En la tradición de lo fantasmático encuentro dos valiosos cuentos: “Borracho no, muerto”, del costarricense Óscar Urueña y “Polvo de olvido” de la cubano-mexicana, Gabriela Guerra Rey. Son aproximaciones fantasmales con la presencia del espectro de Rulfo (ya habíamos mencionado el relato de Pedro Curto “Comala bajo la lluvia”). En el primero, aparece el alma en pena del escritor en busca de su descanso en Comala, la víspera de su muerte (historia muy lograda y mágica). En el segundo, una jovencita conoce al propio Rulfo ya muerto, en una librería de México DF que él frecuentaba, según testimonios. Vive con Rulfo un amor platónico (otro relato muy elogiable más cercano a la literatura fantástica tradicional y urbana: pienso en Cortázar).

El interesante relato “Rulfo en llamas” del español Javier Velasco Oliaga, también como en los anteriores, toma a Rulfo como personaje, pero en su actividad de fotógrafo. Esta vez no es un Rulfo espectral, sino vivo y amigo en la ficción del personaje central, un vizcaíno. El tema tiene que ver con fotografiar los fuegos fatuos de las almas del cementerio. O sea, que el dirigir la mirada a la imaginería de las apariciones es uno de los temas que, teniendo en cuenta las elecciones ha producido mayor interés en los lectores. No olvido que el comienzo de las religiones está en el culto a los muertos: el tema de la supervivencia de las almas ha perturbado a los humanos desde el comienzo de los tiempos.
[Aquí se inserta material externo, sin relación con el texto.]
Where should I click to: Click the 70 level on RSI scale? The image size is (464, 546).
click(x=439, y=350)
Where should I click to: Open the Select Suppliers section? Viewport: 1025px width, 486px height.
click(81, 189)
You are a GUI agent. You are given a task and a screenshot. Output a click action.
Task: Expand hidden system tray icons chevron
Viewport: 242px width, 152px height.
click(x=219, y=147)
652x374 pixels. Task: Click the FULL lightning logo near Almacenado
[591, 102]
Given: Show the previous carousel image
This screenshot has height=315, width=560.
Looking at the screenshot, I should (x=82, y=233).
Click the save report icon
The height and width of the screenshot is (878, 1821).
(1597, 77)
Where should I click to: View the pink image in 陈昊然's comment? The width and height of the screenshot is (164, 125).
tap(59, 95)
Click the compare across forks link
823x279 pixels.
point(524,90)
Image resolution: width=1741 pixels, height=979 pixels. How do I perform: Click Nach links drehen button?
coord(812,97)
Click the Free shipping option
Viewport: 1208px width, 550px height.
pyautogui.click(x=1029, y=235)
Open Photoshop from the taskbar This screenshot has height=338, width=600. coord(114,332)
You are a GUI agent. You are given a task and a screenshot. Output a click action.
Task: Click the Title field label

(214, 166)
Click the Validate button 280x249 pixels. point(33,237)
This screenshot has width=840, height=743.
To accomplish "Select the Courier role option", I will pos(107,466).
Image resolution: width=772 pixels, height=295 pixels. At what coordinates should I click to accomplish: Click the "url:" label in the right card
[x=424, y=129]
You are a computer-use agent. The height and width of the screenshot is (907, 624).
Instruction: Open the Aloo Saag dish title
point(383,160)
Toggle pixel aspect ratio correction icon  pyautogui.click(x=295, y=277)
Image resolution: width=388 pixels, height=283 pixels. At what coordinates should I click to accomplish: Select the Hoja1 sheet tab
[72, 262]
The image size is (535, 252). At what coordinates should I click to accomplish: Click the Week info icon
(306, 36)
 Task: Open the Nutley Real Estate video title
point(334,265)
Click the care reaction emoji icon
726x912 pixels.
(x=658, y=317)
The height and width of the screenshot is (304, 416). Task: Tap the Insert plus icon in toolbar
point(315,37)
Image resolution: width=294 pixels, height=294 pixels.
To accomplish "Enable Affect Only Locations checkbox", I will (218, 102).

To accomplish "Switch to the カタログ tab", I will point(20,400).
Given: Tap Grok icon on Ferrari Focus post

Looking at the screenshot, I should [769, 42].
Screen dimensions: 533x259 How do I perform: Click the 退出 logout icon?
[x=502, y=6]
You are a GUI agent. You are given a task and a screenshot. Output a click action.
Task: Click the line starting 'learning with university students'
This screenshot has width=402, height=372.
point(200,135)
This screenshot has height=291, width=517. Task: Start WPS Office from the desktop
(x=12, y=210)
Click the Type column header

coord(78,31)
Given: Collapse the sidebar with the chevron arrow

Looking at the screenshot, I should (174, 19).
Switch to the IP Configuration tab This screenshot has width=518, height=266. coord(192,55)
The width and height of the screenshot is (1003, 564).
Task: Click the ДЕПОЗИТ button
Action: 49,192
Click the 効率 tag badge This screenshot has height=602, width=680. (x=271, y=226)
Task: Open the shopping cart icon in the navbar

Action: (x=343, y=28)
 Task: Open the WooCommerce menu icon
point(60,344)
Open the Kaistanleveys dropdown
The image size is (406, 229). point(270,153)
Esta temática es muy particular a partir de la metáfora elegida por la escritora española Inma Chacón (“El caserón”): las ánimas en forma de avispas, revolotean, inquietantes en un funeral de gente adinerada. En definitiva, el encuentro con nuestros muertos como enjambre y obsesión.

Entramos en un nivel diferente: leo “Retorno a la isla”, del costarricense Rodrigo Soto. Aquí, el bote “Comala” lleva a una pareja a la separación como forma de muerte, y en vez de la búsqueda del padre (o de Dios y el origen) aquí es la desaparición del hijo lo que mata a la pareja. Con mucha poesía, Soto nos recuerda que la muerte no es una, y que con cada pérdida vamos muriendo simbólicamente.

Para finalizar, leemos la hermosa narración del venezolano Víctor Vegas (“Sin noticias de Comala”). Un aporte notable porque queriéndolo, o sin quererlo, reflexiona sobre el valor de la literatura. El personaje encuentra su destino literario en contacto con el fantasma del tío Celerino (que, según decía Rulfo en una charla universitaria, era el que le contaba las historias: una vez muerto no tenía más tema de escritura, ironía sobre su escasa producción literaria). Entonces, ya Comala deja de ser tema de miseria y muerte para mostrar la riqueza de una obra literaria que ha sido material de aprendizaje, de revelación, de inspiración de tanta escritura, como por ejemplo, la de este libro. Blanchot lo diría así: “La obra es solo obra cuando se convierte en la intimidad abierta de alguien que la escribe y de alguien que la lee en el espacio violentamente desplegado por el enfrentamiento mutuo del poder decir y el poder oír”.